Regional 08 Jul, 2024 Follow News

Carriacou was badly hit by Beryl

Grenada PM Dickon Mitchell is grateful for help

Union Island was flattened in parts

Grenada’s agricultural lands were battered

The extensive damage wrought by Hurricane Beryl’s trek across the Windward Islands last week, revealed mass destruction and at least ten deaths.

At least three islands reported more than 90 percent of the homes and buildings either destroyed or severely damaged, the Caribbean Disaster Emergency Management Agency announced. All three are within the chain of Grenadine Islands, where Beryl roared into the Caribbean on the southern end of the Windwards, between St Vincent and Grenada.

Beryl swept across the Eastern Caribbean before moving across Jamaica, Cayman Islands and Belize. The eye of Beryl, still a Category 4 storm, raked Jamaica’s coast Wednesday afternoon and, thankfully, did little damage in the Cayman Islands Thursday morning, before making landfall in the Yucatan on Friday morning.
□ □ □ □ □
List every place that the Hurricane Beryl report says the storm moved across or reached after it swept across the Eastern Caribbean.
□ □ □ □ □
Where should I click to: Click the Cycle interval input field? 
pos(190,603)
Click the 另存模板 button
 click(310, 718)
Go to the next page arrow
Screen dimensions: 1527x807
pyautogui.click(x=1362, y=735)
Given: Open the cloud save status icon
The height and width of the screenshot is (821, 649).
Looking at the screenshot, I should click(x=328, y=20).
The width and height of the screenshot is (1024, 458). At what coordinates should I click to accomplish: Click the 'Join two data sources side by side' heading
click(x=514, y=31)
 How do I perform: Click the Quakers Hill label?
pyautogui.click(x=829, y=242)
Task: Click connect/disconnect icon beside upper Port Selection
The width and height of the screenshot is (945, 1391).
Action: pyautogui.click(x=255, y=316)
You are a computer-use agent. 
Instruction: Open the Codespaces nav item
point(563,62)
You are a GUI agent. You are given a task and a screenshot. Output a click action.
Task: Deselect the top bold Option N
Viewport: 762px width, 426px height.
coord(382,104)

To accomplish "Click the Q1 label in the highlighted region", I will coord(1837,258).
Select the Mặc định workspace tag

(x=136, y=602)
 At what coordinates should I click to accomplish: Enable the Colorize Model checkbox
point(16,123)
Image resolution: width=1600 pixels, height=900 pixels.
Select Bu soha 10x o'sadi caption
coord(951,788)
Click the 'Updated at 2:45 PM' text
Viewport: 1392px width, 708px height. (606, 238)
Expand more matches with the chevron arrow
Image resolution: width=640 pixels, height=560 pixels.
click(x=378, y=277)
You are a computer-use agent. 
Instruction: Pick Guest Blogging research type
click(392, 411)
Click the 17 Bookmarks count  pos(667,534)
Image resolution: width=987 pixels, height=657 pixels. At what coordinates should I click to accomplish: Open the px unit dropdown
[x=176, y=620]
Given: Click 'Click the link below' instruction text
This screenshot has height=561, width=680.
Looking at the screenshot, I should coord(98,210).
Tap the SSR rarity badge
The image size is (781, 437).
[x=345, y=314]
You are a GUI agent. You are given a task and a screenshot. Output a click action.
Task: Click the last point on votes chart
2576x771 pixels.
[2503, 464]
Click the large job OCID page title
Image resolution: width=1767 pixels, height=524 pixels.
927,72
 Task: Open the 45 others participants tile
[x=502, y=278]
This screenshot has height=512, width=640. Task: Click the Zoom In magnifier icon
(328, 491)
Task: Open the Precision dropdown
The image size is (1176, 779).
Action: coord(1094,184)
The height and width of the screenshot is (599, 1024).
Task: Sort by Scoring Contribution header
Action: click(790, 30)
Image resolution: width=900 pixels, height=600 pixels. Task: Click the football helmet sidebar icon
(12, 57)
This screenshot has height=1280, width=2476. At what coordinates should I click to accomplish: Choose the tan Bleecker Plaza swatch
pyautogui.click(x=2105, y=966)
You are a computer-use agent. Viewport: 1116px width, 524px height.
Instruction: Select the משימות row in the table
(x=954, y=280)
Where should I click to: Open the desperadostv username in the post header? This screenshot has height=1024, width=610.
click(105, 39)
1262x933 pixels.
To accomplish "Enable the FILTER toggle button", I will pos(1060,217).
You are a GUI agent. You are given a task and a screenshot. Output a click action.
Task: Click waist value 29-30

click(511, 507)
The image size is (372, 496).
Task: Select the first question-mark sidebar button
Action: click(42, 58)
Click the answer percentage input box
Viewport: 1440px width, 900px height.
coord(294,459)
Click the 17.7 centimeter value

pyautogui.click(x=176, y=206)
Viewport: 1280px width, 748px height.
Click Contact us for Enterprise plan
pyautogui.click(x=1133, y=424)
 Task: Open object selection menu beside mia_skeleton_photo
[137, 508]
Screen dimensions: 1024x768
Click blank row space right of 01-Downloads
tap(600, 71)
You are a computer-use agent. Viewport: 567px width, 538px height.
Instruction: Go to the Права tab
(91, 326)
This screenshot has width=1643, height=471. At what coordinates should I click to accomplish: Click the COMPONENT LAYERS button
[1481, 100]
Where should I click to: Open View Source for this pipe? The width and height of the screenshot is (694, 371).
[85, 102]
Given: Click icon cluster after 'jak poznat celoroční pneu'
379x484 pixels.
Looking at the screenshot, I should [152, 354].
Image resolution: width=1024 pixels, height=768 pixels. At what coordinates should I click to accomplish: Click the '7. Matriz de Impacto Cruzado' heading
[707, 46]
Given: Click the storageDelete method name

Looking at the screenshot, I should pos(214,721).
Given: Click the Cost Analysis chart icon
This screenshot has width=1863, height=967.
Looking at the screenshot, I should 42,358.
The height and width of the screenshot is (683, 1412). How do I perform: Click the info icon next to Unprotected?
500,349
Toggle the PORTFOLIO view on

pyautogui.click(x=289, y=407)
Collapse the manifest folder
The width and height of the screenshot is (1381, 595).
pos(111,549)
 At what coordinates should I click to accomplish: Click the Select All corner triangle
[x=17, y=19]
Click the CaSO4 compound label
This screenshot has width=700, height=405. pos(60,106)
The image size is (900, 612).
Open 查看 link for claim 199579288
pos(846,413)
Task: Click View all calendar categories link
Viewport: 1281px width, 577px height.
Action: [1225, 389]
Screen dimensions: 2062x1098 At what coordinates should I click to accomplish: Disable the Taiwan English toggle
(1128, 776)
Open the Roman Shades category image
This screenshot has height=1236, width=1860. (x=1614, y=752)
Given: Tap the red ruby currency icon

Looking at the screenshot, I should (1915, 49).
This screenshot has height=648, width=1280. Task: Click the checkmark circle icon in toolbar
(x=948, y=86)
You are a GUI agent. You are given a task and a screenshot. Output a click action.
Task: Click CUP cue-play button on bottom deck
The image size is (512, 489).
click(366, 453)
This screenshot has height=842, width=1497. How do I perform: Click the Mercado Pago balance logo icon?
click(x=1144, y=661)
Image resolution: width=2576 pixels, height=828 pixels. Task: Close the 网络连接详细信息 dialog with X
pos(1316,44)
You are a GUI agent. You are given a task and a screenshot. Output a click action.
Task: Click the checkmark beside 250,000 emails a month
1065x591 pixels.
□ □ □ □ □
Output of the task – Jamaica, the Cayman Islands, Belize, and the Yucatan